Day 43 - Learning Regular Expressions

There is this command called grep that I wrote about in Day 36. It is used to find all the matches of a given text or regex from the given text file or from the output of some other command. If a single word like email is typed as the argument to grep it will only look got that word and nothing more but that is not helpful at all when you want to search for text that you don't even know what it is or looks like. For example you want to find all the emails from a large text and some have .edu or other domain in front of them then it will be very difficult to extract all the emails from that file without lossing some.

Thats where Regular Expressions or regex comes to help. Regular Expressions are used to look for patterns in a large text and extract them. grep uses regex to find all the text that matches the regex pattern. In case of searching for emails using regex will make them easily extractable because all emails follow a same pattern, emailname@provider.topleveldomain.

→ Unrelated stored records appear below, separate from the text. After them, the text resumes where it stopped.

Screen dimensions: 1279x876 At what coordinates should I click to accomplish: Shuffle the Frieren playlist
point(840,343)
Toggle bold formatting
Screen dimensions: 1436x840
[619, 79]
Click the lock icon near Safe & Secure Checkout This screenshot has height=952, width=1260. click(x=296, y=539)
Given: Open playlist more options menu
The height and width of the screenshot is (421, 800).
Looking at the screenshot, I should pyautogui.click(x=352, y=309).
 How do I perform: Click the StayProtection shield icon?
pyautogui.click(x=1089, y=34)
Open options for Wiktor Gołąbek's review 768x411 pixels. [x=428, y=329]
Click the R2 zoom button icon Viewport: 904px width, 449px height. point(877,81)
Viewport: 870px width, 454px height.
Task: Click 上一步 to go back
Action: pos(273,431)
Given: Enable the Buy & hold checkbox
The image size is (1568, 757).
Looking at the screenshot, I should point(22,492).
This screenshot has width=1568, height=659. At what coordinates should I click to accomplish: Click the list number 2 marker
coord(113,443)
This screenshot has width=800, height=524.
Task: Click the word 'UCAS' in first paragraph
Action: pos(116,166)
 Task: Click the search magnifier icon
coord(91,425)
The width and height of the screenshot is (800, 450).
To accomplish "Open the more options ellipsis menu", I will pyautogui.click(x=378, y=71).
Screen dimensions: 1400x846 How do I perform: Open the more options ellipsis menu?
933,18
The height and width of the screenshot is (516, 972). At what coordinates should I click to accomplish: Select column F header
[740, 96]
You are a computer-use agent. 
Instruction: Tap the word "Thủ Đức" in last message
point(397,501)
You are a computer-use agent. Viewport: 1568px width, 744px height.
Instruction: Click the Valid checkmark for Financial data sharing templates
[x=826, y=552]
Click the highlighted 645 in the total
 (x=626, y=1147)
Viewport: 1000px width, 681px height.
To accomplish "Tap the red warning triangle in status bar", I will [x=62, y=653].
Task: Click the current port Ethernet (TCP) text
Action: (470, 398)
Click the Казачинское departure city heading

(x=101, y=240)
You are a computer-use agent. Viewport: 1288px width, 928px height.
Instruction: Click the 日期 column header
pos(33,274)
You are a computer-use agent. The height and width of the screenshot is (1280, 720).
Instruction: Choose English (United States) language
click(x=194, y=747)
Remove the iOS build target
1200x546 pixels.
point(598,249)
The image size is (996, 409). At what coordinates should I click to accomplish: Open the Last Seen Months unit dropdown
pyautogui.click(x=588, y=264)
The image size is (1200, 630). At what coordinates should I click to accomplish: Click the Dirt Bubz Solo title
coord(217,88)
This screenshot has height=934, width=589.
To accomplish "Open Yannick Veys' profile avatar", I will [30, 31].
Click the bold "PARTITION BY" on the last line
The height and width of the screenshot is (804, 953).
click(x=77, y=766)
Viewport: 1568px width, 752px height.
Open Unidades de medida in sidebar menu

What Are Regular Expressions?

Regular Expressions or more easy to read regex are sequence of characters that define a search pattern to find text from a large files of text. The concept of regex is as old as the FORTRAN Programming Language or maybe older.

Regex is mostly used to validate user data and search through a lrage body of text. A simple use case is validating emails when signing up or logging in to a website and the website checks if the entered emails follows the pattern.

Regex Syntax

I will be using grep command to look for patterns in the text of my post of Day36 and will do regex with examples.

Matching Words

First I will look for all the words that have "th" at the end of the word in the text file called day36.txt using grep and later will explain the pattern that I wrote to do so. To write the regex in the grep use double quotes and write the expression in them.

root@User:~$ grep "[a-zA-Z]*th " day36.txt
with
path
fifth

This is read like this: One or more characters (*) that are between the range a to z and A to Z ([a-zA-Z]) followed by th and a single space.

  • [] Mathces a single character from the characters that are inside the brackets If I only add a inside the brackets like this [a] it will only look for a single a
  • * Asterisk after the brackets matches one or more character that are inside the brackets
  • a-z This means match characters between a to z.
  • A-Z This means match characters between A to Z.

Now if I replace th with l follwing will be the output.

root@User:~$ grep "[a-zA-Z]*l " day36.txt
will
all
useful
peaceful
terminal

All the letters ending with l.

Searching For Domains

This expression will look for all the domain names inside the text file.

root@User:~$ grep "^[a-zA-Z0-9]*\.[a-zA-Z0-9]*" day36.txt
wikipedia.com
google.com
wikimedia.org
github.com
zainsci.github.io/blog
another.blah
newfile.txt
some.com.au.aus.australia
wikipedia.com
google.com
github.com
some.com.au.aus.australia
zainsci.github.io/blog
zainsci.github.io/blog

You see that it will not inclue fake-site.com in the results because - inside the brackets is a special character and to include the special characters to search for you have to escape them like I did for . in the expression.

  • ^ This means the starting position of the line
  • \. \ (Back Slash) to escape the . (Dot) because dot in regex means any character.

So if I didn't excaped the dot the result would have been the full file.

Not Mathcing Any Letter

Adding ^ inside the brackets will cause the expression to look for all the character that does not match the characters inside the brackets

root@User:~$ grep "[^a-zA-Z0-9]" day36.txt
~
.
\
/
(
)
-

These are all the symbols that are written inside the text file.

Matching Word Between Mentioned Numbers

To match words that are in the specifeid length in the text file I will use the following expression.

root@User:~$ grep " [a-z]{5} " day36.txt
fifth
other
about
needs
...
...

This is like "find all words of length five between a and z"

  • {min, max} Curly Brackets define the range of letter to look for
  • {5} = five characters
  • {5, 9} = five to nine characters
  • {5,} = more than five characters
  • {,5} = less or five characters

And that's it for now because Regex can be much difficult to learn in one day, SO more of it tomorrow.